Anaar Avij recipe

Anaar avij

I'm glad I caught your attention with the name (and hopefully the picture) and you decided to read on. You are now thinking what in the world is that name? You might have heard the first word which is "Anaar, pomegranate in Farsi but you have no idea what the second word means.  Well, you are not alone, I still don't know that :).

This dish comes from north part of Iran (we call it Shomal, it literally means north), the beautiful Gilaan and is a combination of pomegranate molases, walnuts, parsley and cilantro.  It is very similar to Fesenjaan, another delicious Persian dish that is also made out of walnuts and pomegranate.

This isn't exactly a dish I grew up eating.

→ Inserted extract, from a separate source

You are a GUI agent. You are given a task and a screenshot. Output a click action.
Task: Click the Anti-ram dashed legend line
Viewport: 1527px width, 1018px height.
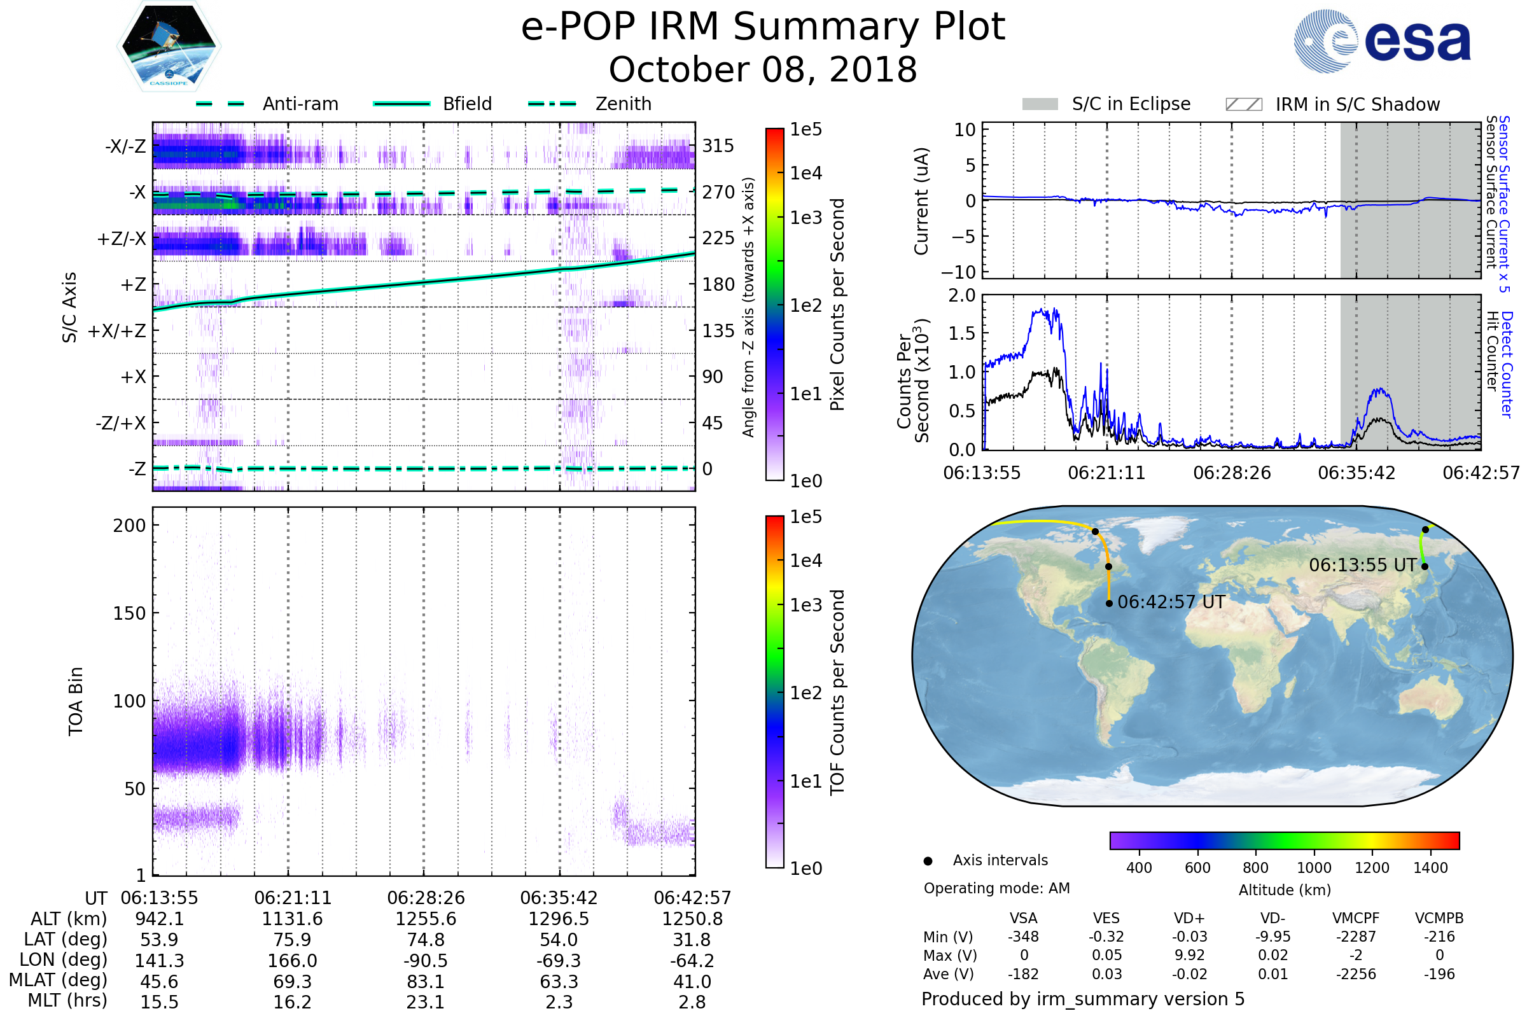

My mom started making Anaar Avij for dinner parties when I was a teenager and it suddenly became one of her specialties.  Ever since then, it has become my all time favorite Persian dish.

Here is the disclaimer, this is a sweet and sour dish in case you don't like sour in your food.

Serving: 4


  • 2 cups ground walnuts
  • 1  cup  finely chopped cilantro
  • 1  cup  finely chopped parsley 
  • 1  1/2 cup pomegranate molases (found in whole foods)
  • 1 onion, finely chopped
  • 3 cloves garlic, crushed
  • 8 pieces of chicken thighs (you can mix thigh with breast and use 3 pieces of breast and 3 pieces of thighs )
  • 1 Tbs corn starch or flour
  • Salt and pepper to taste
(Note: the measurement for parsley and cilantro is for after it's chopped since they shrink a lot after being chopped).


Heat the oil in a medium size pan with some depth and cook the onions until they are golden . Don't use a lot of oil since walnuts when cooked are going to release a lot of oil. Cook the chicken with the onions until they are lightly golden. Add in the walnuts and mix well and cook for about 2 minutes. Be sure, to stir the mixture at all times since it can stick to the pan.

In a different pan, saute the chopped parsley and cilantro with a little bit of oil until the aroma is released.  . Be careful not to overcook it, it can burn really easily.  Add it in to the walnut mixture, mix well, add salt and pepper and the crushed garlic. Add in enough water to cover all the chicken and let it cook for about 20 minutes on low heat. Stir occasionally. 

Here comes the fun part. Adding the pomegranate molases. Be sure that the chickens are cooked well before this step. Adding anything sour (in our case the molases) to chicken will prevent it from being cooked any further. 

Cover and let it simmer on low heat for another 30 minutes until you see the oil from walnut is released.  Dissolve the corn starch or flour in some water and add it to the stew. This will make it thicker. Cook for another 10 minutes and voila, you have Anaar Avij! 

I like to serve this with rice and some saffron. What you see on top of my rice in the picture is Tahdig (the literall meaning is bottom of the pan) and is basically crip rice taken from bottom of the pan.

anar avij

Nooshe jaan! 


  1. Looks like you have the start of a beautiful cooking blog. I hope to see a lot of lovely dishes that I can try out (hopefully with some success).

    May I have the pleasure of requesting another recipe? I would love to try this chicken out, but I would not dream of doing it without also having the recipe for that fabulous looking rice! Being of Polish, Austrian and French decent this probably very common cooking technique is completely unknown to me and I would be very happy to know how to make it in my kitchen.